The sales should also nudge Hyatt closer to profitability. It continues to be a standout for being in the red more often than its competitors during the pandemic. Marriott International, Hilton and Wyndham Hotels & Resorts all notched profitable quarters to start the year while Hyatt reported a $73 million loss.
That's a major win for Hyatt when you consider it lost $304 million in the first quarter of 2021, but it's definitely not the best optics when Marriott reported a $377 million profit last week and Hilton posted a profit of $211 million. Moving to sell more real estate and focus more on licensing and management fees would put Hyatt more in the same business structure as its U.S. competitors.
"These additional planned investments in our properties will enhance the guests' experience, be supported by Hyatt's uniquely strong customer base and yield strong management fee streams over the decades to come," Hoplamazian said of the real estate strategy. "We're extremely happy with the progress we're making in fulfilling on our $2 billion disposition commitment by the year-end of 2024."

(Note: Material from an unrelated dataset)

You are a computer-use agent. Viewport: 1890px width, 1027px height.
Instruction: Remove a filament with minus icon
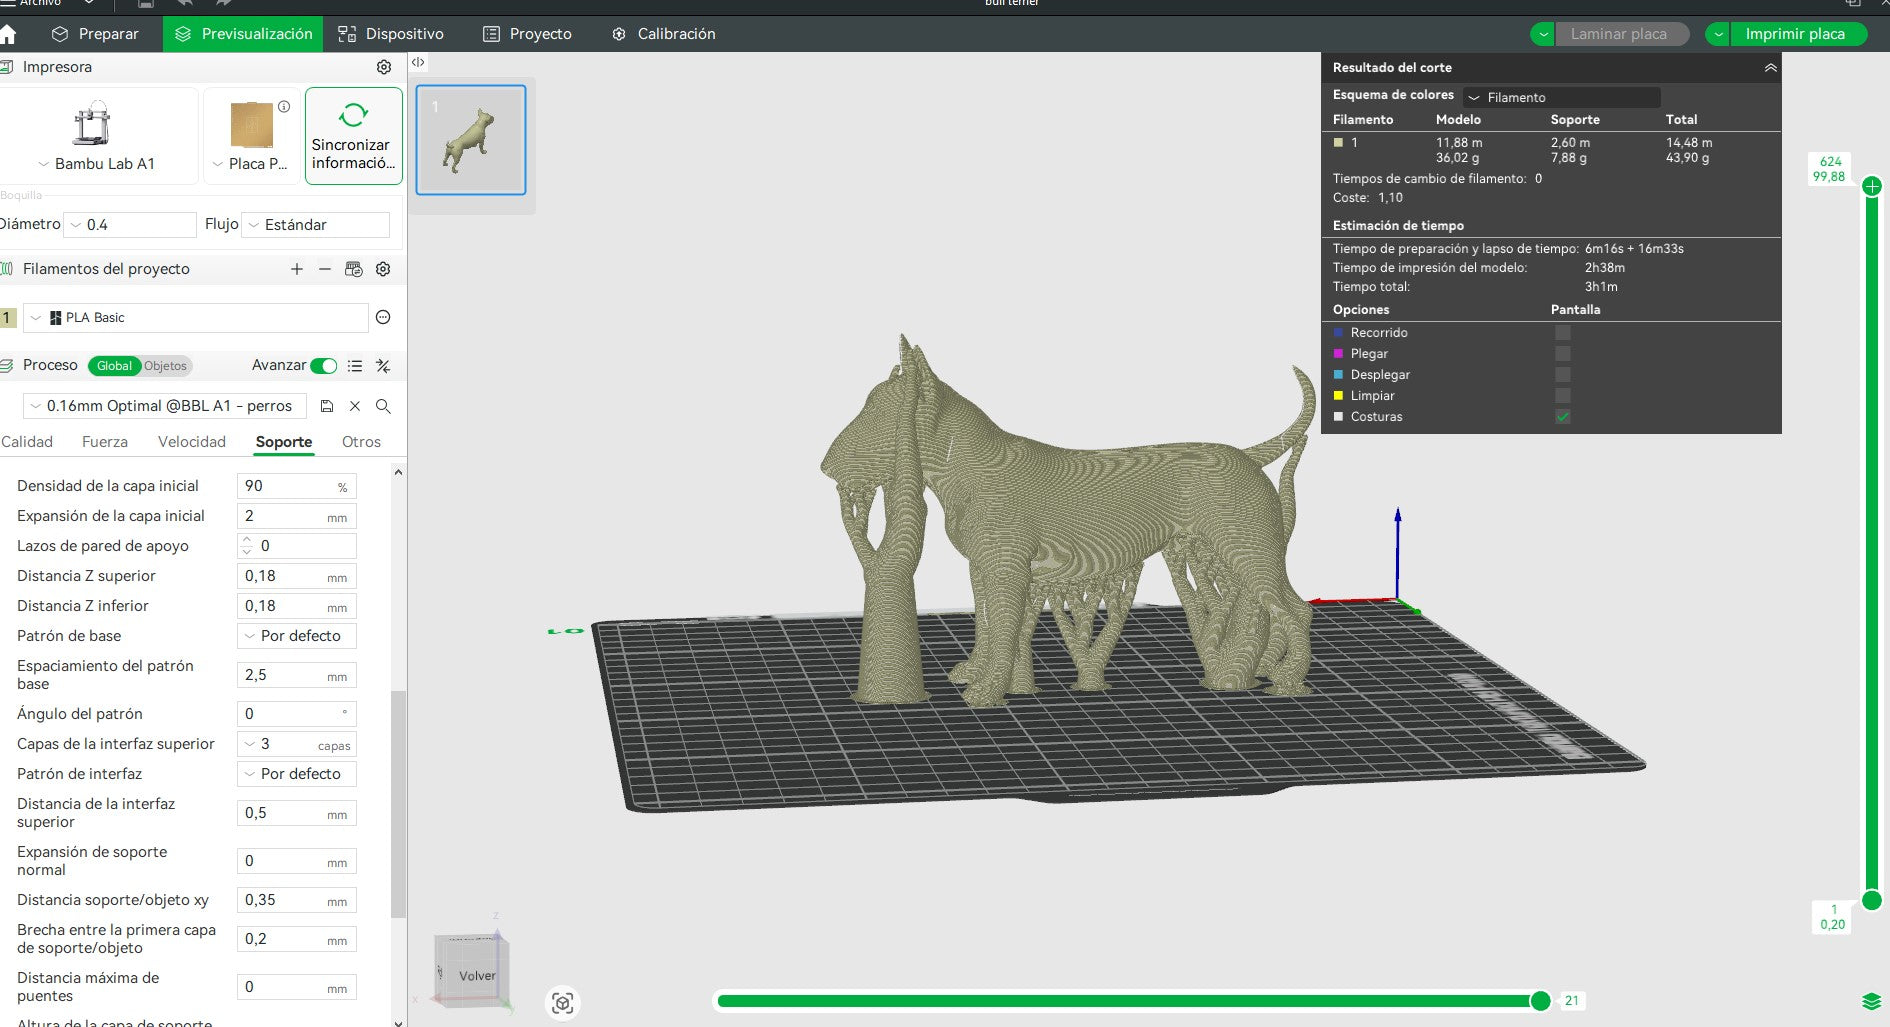[x=325, y=269]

Luxury and leisure a go-go
Hyatt leaders were extremely bullish on their outlook through the end of this year. The company's focus on leisure and lifestyle hotels provides ample room to charge higher rates on hotels for leisure travelers — something the broader industry sees as a life raft for hotel companies coming out of the pandemic.
Like all its competitors, Hyatt's performance in China faced a setback with ongoing lockdowns due to a spike in COVID-19 cases there. However, hotel performance in the U.S. and the Middle East returned to 2019 levels in April. Luxury rates for Hyatt's hotels in the Americas were up a whopping 30% over pre-pandemic levels last month.
Average rates in March and April were the highest seen in Hyatt's company history, Hoplamazian said.
The lingering question is: How long can some of these rate spikes across the entire hotel industry last? Could the spring and summer of 2022 be as good as it gets for how long hotel companies can get by charging astronomical rates, especially in leisure destinations?
Maybe not, according to Hoplamazian.
Rates are up 22% over 2019 levels through the end of June at Hyatt's AMR Collection resorts, part of the company's $2.7 billion Apple Leisure Group acquisition last year. Hoplamazian, as well as Joan Bottarini, Hyatt's chief financial officer, repeatedly indicated Tuesday that portfolio — composed largely of all-inclusive resorts in leisure destinations — outperformed expectations in the first three months of this year.
This isn't just an Apple Leisure Group victory on higher rates, though. Hyatt's legacy business in the Americas has leisure-oriented room rates through the end of June going for 38% above pre-pandemic levels.
Hoplamazian doesn't see the rate growth runway as a limitless one, but he also doesn't expect any near-term halt to rising prices for a hotel room — especially for the company's heavy mix of high-end hotels.
"We're seeing stronger levels of price realization as we look forward. Now, I understand I'm the first person to remind ourselves and others that trees do not grow to the sky," Hoplamazian said of how the company couldn't model out rates growing at 30% levels for sustained periods before adding: "The high-end traveler, both in the leisure segment and the high-end travelers with respect to our corporate customers and the kinds of services that we offer — that's why we feel so strongly that we are well positioned."
Yes, that sound you hear in the background is your wallet screaming.